Using machine learning for assessing melanoma risk based on genetic data

The natural progression of a disease depends on genetic inheritance-susceptibility of an individual and several environmental factors. The human genome contains millions of genetic variants (single nucleotide polymorphisms-SNPs).

Genome-wide association (GWA) studies identify SNPs associated with specific diseases, so SNP data can be used to estimate the risk of developing the disease.

Polygenic risk scoring and machine learning are the two main contenders to the disease risk score prediction. Polygenic risk scoring is the traditional statistical method where the risk score is calculated based on the aggregation of the genetic markers that have an influence on the disease. GWAS determine the weight coefficient of each specific SNP based on a population, while the final risk score is the sum of the weighted associated alleles.
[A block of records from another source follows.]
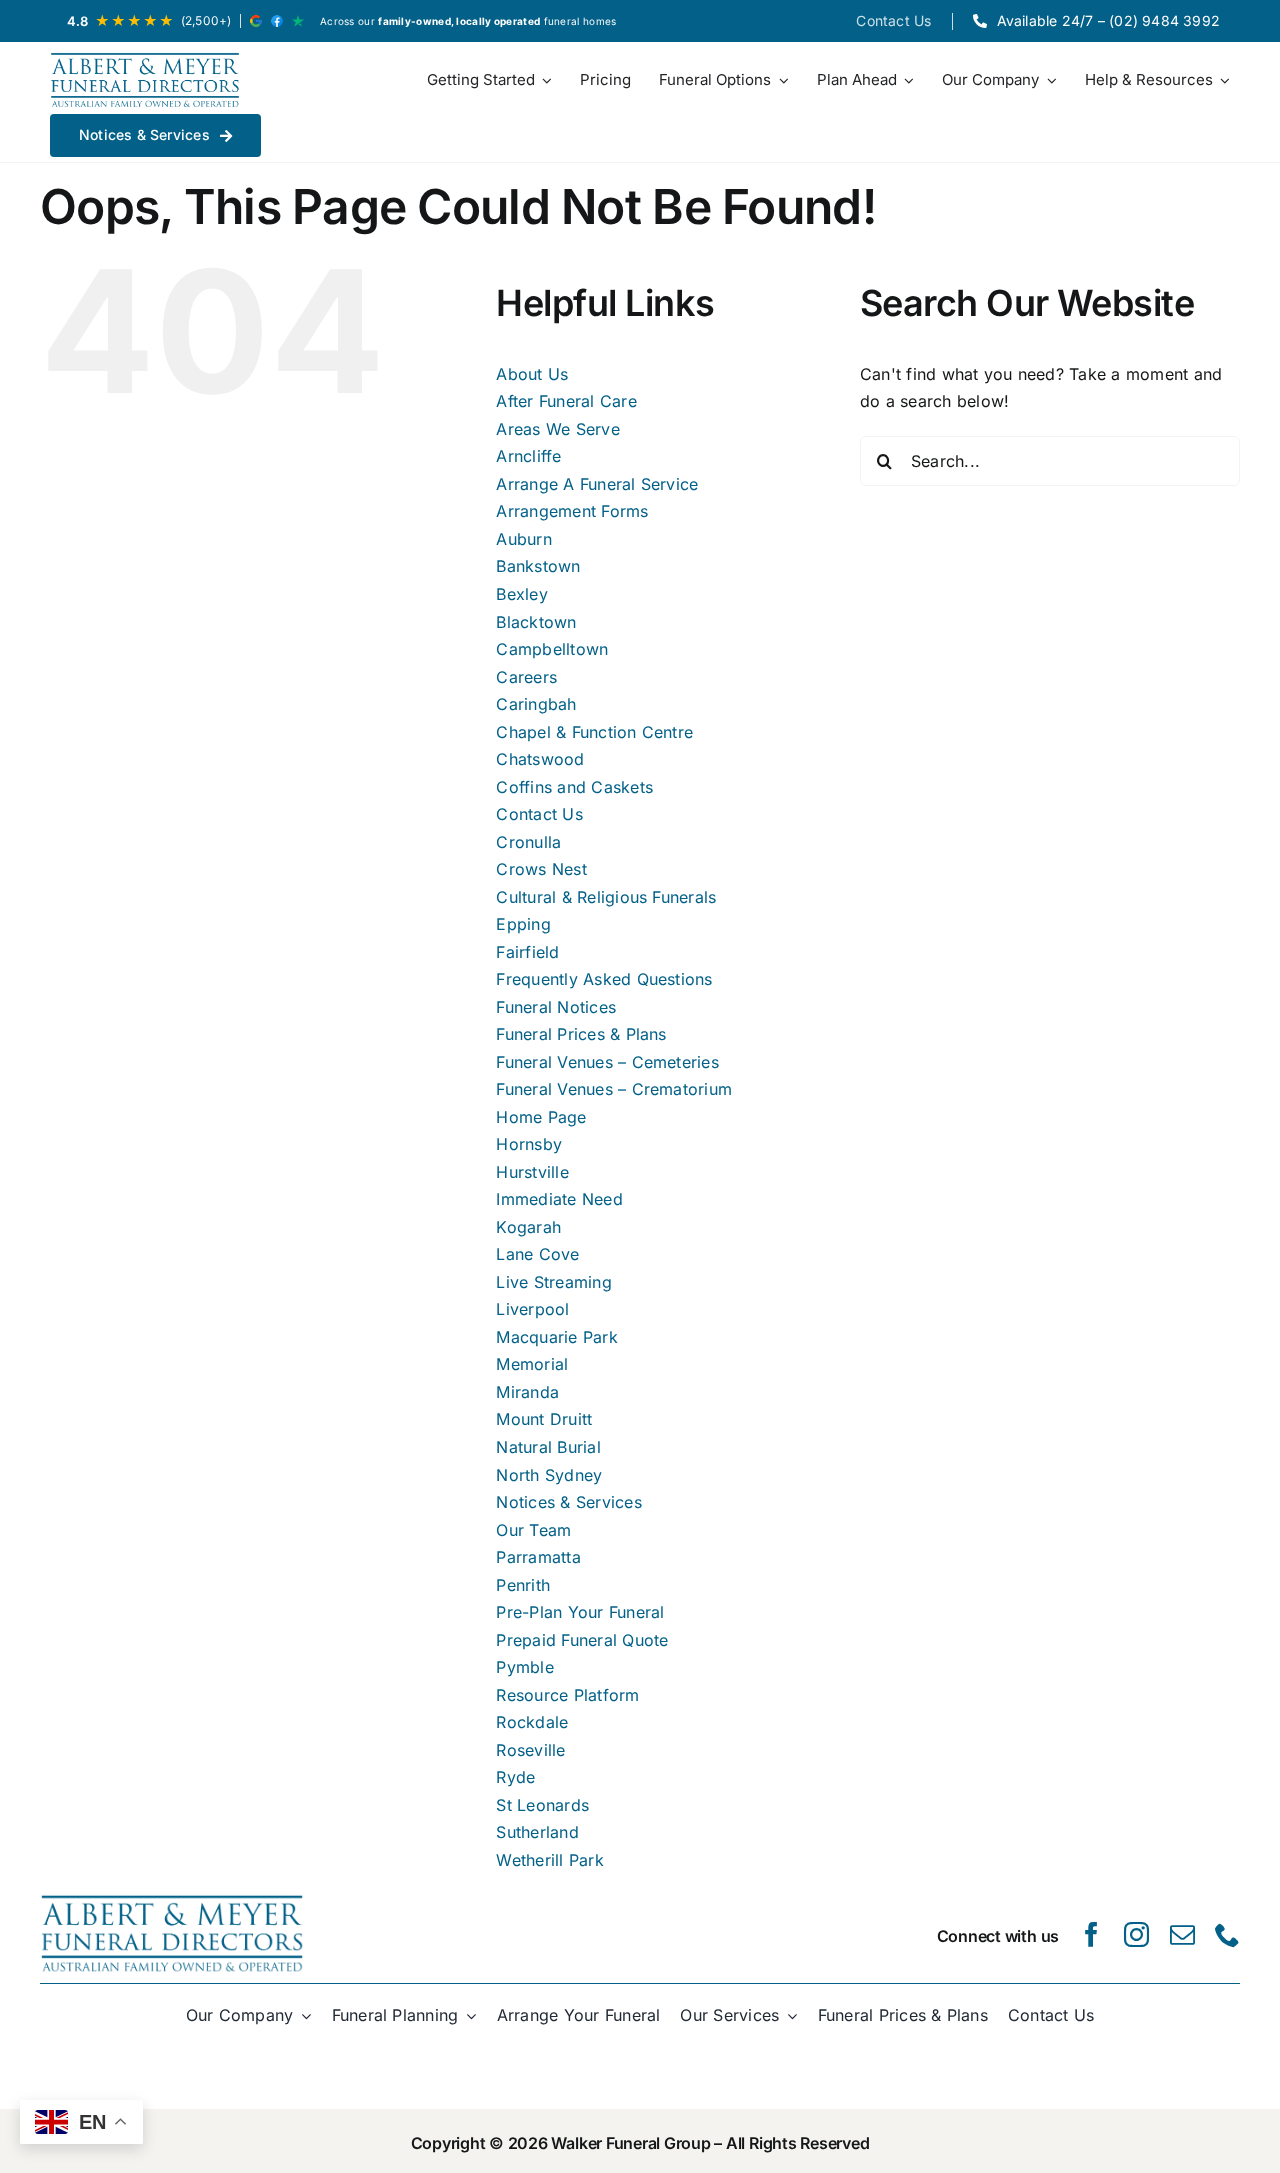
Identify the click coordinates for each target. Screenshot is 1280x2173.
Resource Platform (567, 1695)
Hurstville (532, 1172)
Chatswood (540, 759)
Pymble (524, 1667)
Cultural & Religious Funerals (606, 897)
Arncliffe (528, 456)
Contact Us (539, 814)
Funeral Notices (556, 1007)
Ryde (515, 1777)
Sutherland (537, 1832)
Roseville (530, 1750)
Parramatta (538, 1557)
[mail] (1182, 1934)
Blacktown (536, 622)
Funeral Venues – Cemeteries (607, 1062)
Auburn (523, 539)
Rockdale (532, 1722)
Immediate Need (559, 1199)
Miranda (527, 1392)
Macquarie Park (556, 1337)
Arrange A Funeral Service (597, 484)
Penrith (523, 1585)
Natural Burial (548, 1447)
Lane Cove (537, 1254)
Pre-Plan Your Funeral (580, 1612)
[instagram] (1136, 1934)
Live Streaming (553, 1282)
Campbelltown (552, 649)
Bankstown (538, 566)
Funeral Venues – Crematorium (614, 1089)
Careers (526, 677)
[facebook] (1091, 1934)
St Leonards (542, 1805)
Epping (523, 924)
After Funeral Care (566, 401)
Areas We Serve (557, 429)
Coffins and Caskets (574, 787)
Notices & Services (568, 1502)
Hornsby (529, 1144)
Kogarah (528, 1227)
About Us (532, 374)
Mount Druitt (544, 1419)
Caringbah (536, 704)
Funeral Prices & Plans (581, 1034)
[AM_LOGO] (145, 80)
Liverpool (532, 1309)
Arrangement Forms (572, 511)
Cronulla (528, 842)
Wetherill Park (549, 1860)
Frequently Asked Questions (604, 979)
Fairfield (527, 952)
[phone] (1227, 1934)
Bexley (521, 594)
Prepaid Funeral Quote (582, 1640)
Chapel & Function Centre (594, 732)
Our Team (533, 1530)
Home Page (541, 1117)
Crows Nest (541, 869)
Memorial (532, 1364)
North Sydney (549, 1475)
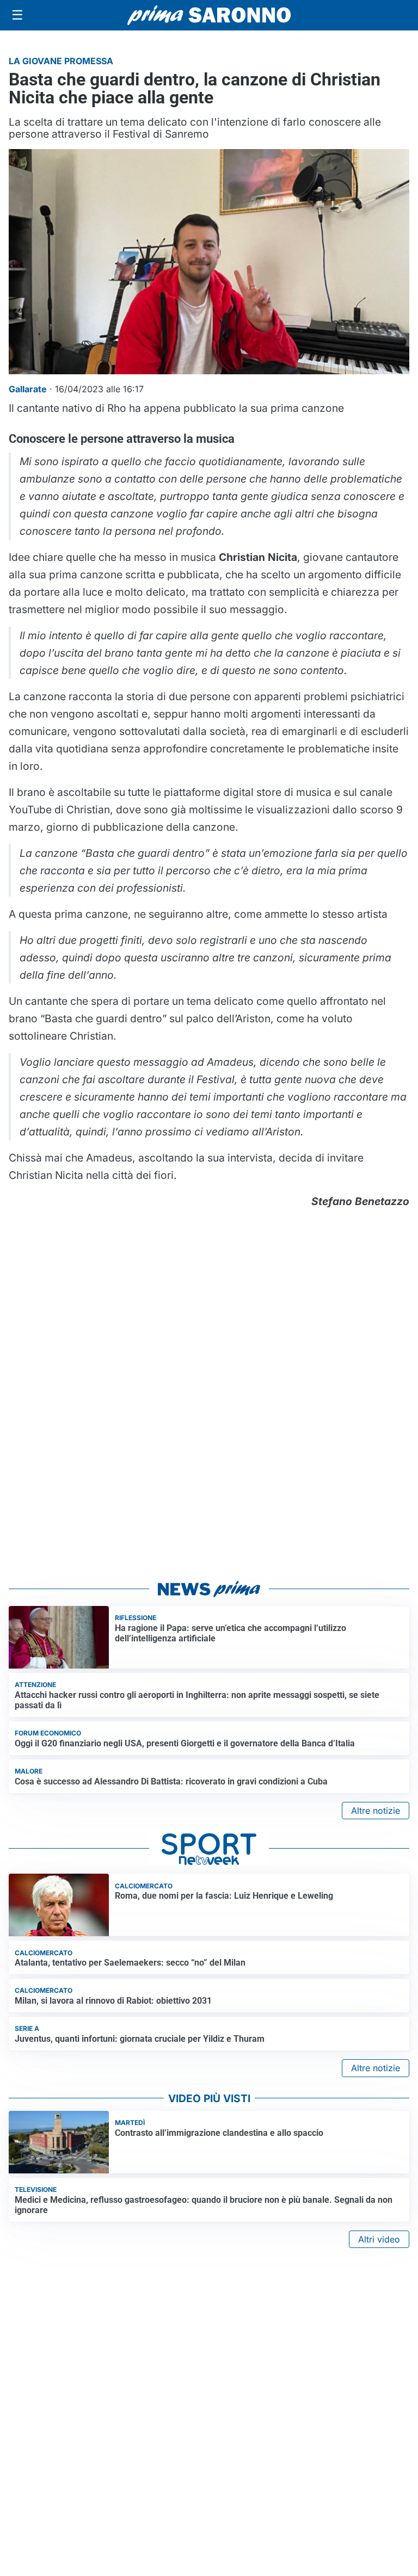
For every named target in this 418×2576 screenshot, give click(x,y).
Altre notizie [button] (375, 1810)
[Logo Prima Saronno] (209, 15)
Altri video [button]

Machine learning and deep learning models are making predictions by learning associations between SNPs and diseases based on the collected data. They are quite powerful as they can extract patterns from complex high dimensional data. Using data from a given population to train the machine learning model, a prediction about the risk score for a subject from the same population can be made.

Besides the recent proliferation of methods based on machine learning for addressing a wild range of real-world challenges, machine learning is not yet used as much in clinical decision making. The main reasons are two. Firstly, training a complex model that generalizes well to different subjects and populations requires a large number of samples. Since DNA data is highly sensitive and not easily accessible, there are very few datasets available providing information about SNPs and, at the same time, the existence or not of specific diseases. Secondly, due to the significant impact clinical decisions can have on the patient’ lives, it is of paramount importance that decisions supported by machine learning systems are as transparent and explainable as possible, so the clinicians that use these systems can properly assess their results. These features must be explicitly implemented in the models, and they also need to be verified in practice. On the other hand, Polygenic risk scores can be interpreted in a more straightforward way by clinicians.

Nevertheless, the fixed model approach of polygenic risk scoring assumes that the available data is not correlated and normally distributed, which are assumptions that may not be accurate enough and can lead to biased predictions. In addition, the linear regression modelling that polygenic risk scores incorporate is not able to capture more complex associations that machine learning models may establish.

The scientific community continues to explore all the opportunities and face the challenges that arise from both approaches. Building a machine learning model that inspires confidence and achieves high effectiveness can prove very valuable in the prediction and anticipation of melanoma and other diseases with genetic predisposition.